Смешной парадокс: Погодин боролся-боролся со своими молодыми сотрудниками в «Москвитянине», толкал их вправо, а сам, не без их влияния, незаметно левел. Его, как и других, встряхнула война. Конечно, он по-прежнему защищал власть предержащую, но хотел избавить ее от ставших очевидными пороков. «Власть нужна и священна, – утверждал он, – но злоупотреблениями своими власть ослабляется гораздо больше, нежели свободными суждениями об ее действиях»[384]
.Погодин выдвигает в «Письмах» требование гласности, негодуя на общественную апатию, когда «зеленые ломберные столы заменили все кафедры и трибуны, а карты, карты, единственное утешение, драгоценный предмет глубоких раздумий и горячих прений, сладчайшее занятие, единственное искусство, покровительствуемое Правительством, сделалось самым важным препровождением времени». Осторожный издатель «Москвитянина» обрушивается гневной филиппикой против бюрократических князьков, системы лести и пресмыкательства в канцеляриях и департаментах: он пишет словно бы о будущем Вышневском из «Доходного места»: «Одуренному беспрерывным каждением лести, развращенному мнимыми успехами, в лентах и звездах, ему естественно уже счесть себя гением непогрешительным, подобно Далай-ламе.

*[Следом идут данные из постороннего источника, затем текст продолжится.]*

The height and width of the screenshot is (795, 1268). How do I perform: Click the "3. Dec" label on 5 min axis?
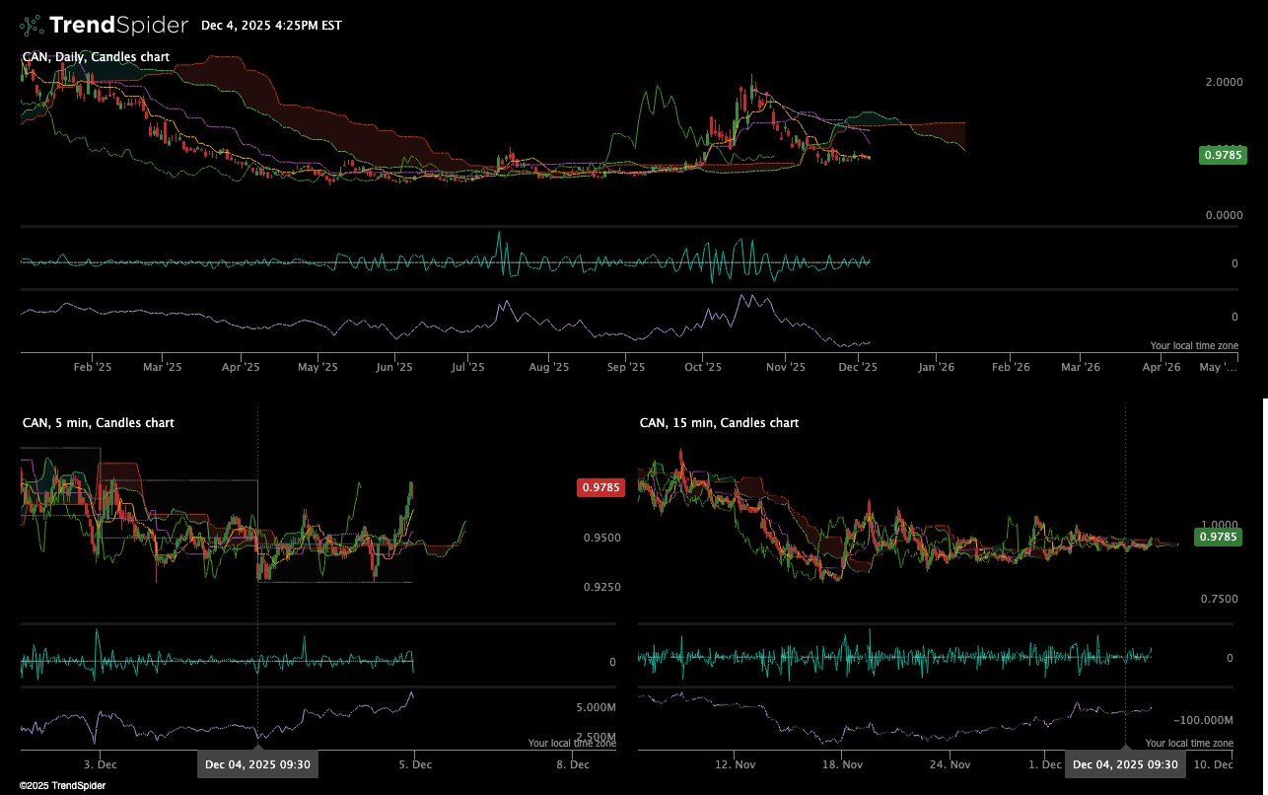point(100,764)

Всякое замечание он вскоре уже считает личным для себя оскорблением, неуважением власти, злоумышлением либерализма. Кто не хвалит его, тот беспокойный человек. Не давай ему ходу. А бездарностям, подлостям, посредственностям то и на руку; как мухи на мед налетают они в наши канцелярии… Все они составляют одну круговую поруку, дружеское, тайное, масонское общество, чуют всякого мыслящего человека, для них противного, и, поддерживая себя взаимно, поддерживают и всю систему, систему бумажного делопроизводства, систему взаимного обмана и общего молчания, систему тьмы, зла и разврата в личине подчиненности и законного порядка».
Каким пламенем задышал слог автора, обычно столь бесцветный и скучный в принужденных «патриотических» статьях! Вот что значит дать волю живой страсти, искреннему слову!
Запоздалой, но горькой эпитафией звучали строки Погодина о выморочном состоянии культуры и просвещения к концу николаевского царствования: «Ни о каком предмете богословском, философском, политическом нельзя стало писать. Никакого злоупотребления нельзя стало выставлять на сцену даже издали… Целые периоды Истории исключены, а о настоящих сословиях, ведомствах и думать было страшно. Довольно сказать, что старые писатели подверглись новой строгой цензуре… Книжная торговля в последние пять лет представляет одни банкротства. Самая публика пропиталась цензурным духом… Так что порядочные люди решились молчать, и на поприще Словесности остались одни голодные псы, способные лаять или лизать».